Records from a pointing dataset
++++++++++++++++++++

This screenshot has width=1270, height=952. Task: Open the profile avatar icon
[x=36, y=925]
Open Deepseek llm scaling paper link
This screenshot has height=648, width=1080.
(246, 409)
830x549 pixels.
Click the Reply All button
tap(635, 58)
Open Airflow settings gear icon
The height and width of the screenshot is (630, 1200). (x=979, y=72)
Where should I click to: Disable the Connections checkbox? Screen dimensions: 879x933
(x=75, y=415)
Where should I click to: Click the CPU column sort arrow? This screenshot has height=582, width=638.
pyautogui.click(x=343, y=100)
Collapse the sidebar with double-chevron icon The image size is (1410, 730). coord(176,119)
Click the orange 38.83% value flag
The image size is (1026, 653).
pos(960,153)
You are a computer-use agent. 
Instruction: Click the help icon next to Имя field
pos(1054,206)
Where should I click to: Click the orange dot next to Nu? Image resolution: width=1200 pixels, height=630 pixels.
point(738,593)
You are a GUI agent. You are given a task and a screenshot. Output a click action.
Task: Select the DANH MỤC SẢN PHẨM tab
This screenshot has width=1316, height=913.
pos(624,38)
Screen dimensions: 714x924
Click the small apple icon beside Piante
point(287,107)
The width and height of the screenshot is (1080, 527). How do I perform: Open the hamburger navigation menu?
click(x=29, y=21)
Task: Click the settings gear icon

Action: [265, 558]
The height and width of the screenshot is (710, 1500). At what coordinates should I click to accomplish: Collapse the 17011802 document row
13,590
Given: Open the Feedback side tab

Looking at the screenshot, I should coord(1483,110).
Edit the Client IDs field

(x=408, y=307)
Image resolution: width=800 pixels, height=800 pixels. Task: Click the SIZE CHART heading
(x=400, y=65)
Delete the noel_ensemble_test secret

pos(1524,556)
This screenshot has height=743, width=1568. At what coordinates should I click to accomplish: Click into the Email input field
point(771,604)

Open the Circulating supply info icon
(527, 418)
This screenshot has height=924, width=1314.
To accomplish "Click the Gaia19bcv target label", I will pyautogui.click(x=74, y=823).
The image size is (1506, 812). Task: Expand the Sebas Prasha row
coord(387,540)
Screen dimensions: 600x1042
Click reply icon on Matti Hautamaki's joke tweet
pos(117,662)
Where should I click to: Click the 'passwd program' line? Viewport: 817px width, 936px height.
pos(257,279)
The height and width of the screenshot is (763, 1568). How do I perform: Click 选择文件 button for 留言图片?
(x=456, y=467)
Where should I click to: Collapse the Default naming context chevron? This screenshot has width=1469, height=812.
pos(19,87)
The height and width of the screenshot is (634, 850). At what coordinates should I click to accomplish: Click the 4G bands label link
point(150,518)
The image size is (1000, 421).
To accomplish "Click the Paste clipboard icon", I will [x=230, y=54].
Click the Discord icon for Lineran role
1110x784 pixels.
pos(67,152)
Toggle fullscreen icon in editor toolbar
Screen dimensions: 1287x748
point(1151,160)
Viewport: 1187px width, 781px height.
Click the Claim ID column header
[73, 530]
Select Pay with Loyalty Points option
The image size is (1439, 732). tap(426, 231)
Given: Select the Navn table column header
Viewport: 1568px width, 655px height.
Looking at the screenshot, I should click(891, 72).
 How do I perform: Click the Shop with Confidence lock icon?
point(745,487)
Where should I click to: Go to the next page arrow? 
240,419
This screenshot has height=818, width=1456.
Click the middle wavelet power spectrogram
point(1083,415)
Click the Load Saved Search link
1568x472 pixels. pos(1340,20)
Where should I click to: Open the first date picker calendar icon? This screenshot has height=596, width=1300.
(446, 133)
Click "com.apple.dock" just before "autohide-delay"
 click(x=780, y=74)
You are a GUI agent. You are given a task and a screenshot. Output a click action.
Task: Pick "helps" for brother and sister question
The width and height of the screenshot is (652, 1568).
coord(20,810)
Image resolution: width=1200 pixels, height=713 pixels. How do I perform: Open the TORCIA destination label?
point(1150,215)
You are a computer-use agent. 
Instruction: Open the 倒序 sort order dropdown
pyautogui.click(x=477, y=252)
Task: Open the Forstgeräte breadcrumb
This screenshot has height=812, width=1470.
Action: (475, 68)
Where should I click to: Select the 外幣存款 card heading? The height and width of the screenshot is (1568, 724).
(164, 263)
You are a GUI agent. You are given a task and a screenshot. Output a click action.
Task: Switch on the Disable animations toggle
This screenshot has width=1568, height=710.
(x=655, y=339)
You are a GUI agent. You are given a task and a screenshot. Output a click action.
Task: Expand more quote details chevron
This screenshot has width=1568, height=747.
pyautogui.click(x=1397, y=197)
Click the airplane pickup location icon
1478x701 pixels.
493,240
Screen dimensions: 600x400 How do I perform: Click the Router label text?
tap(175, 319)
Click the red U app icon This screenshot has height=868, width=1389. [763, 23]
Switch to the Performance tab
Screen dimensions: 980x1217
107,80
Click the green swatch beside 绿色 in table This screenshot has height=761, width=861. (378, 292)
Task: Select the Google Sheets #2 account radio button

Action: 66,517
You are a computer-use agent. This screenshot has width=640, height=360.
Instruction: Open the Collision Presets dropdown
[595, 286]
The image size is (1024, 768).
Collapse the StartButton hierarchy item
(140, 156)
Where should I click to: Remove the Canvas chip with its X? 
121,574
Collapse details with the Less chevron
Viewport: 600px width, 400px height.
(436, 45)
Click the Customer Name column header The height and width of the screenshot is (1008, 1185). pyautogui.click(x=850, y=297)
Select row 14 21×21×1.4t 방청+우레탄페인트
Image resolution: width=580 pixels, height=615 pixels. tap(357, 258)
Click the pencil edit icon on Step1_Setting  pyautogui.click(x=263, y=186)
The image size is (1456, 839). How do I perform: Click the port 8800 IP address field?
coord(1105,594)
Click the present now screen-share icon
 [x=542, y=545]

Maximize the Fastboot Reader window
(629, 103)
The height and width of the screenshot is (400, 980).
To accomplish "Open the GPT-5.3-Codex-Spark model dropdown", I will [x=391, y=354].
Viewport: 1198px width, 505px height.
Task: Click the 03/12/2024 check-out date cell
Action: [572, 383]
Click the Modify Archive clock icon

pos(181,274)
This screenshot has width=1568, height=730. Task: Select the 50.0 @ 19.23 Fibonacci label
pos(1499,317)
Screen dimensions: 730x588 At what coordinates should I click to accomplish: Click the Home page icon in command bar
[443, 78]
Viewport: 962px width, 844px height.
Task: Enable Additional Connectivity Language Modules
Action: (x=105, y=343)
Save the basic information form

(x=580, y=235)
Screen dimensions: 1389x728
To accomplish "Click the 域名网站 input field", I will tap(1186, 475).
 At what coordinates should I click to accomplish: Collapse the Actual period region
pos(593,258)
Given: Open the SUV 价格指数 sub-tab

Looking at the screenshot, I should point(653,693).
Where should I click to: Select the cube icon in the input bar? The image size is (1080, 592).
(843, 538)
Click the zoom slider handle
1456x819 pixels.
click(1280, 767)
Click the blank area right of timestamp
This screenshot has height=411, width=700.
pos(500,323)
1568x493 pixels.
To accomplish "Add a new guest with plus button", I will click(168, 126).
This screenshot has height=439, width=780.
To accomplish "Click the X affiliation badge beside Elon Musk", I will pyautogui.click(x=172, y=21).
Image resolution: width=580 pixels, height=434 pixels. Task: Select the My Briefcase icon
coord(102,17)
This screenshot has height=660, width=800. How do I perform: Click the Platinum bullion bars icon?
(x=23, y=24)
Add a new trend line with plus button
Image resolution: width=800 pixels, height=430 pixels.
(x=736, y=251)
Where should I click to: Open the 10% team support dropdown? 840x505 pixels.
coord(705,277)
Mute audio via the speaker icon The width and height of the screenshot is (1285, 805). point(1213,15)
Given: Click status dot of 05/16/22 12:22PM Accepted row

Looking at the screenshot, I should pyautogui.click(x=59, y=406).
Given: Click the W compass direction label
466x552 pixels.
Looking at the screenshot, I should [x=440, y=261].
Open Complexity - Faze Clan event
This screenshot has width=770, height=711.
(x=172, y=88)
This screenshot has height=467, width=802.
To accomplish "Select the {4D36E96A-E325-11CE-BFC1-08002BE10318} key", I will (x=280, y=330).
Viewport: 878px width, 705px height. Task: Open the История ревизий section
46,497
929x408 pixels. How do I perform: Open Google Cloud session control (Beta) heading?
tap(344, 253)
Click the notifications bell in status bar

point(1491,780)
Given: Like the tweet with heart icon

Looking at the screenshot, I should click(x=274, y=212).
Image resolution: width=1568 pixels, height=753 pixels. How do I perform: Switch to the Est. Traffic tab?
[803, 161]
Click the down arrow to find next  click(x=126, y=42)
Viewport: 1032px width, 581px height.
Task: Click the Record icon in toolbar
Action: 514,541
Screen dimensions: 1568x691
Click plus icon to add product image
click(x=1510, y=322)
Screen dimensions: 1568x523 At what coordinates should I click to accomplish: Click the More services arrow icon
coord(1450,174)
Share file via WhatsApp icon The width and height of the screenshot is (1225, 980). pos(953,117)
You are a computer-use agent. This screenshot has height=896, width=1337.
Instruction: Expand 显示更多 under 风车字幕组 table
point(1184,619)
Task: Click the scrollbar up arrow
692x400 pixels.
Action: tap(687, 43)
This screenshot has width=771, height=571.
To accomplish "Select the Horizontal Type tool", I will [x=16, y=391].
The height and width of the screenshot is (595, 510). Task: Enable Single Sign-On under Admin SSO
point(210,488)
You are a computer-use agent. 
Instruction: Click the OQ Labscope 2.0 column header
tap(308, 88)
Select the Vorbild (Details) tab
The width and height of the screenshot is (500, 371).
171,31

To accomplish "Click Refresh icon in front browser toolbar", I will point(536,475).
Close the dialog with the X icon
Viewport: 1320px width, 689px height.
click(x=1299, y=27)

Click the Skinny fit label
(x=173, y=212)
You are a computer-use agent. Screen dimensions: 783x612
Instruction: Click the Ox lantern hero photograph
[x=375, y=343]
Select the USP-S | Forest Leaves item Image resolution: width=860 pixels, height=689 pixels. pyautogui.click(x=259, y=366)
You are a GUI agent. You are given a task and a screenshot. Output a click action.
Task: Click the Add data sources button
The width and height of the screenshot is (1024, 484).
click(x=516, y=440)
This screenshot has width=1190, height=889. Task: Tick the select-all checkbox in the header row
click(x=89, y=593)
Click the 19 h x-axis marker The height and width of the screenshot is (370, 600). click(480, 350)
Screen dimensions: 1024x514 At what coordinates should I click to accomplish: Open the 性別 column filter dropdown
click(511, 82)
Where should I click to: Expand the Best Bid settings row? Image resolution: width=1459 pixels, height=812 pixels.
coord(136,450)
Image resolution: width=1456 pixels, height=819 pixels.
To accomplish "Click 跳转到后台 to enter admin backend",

++++++++++++++++++++

Requirements: Please return each line of the listing above that contains the word "apple", matching case exactly.

Written answer:
Click the small apple icon beside Piante
Click "com.apple.dock" just before "autohide-delay"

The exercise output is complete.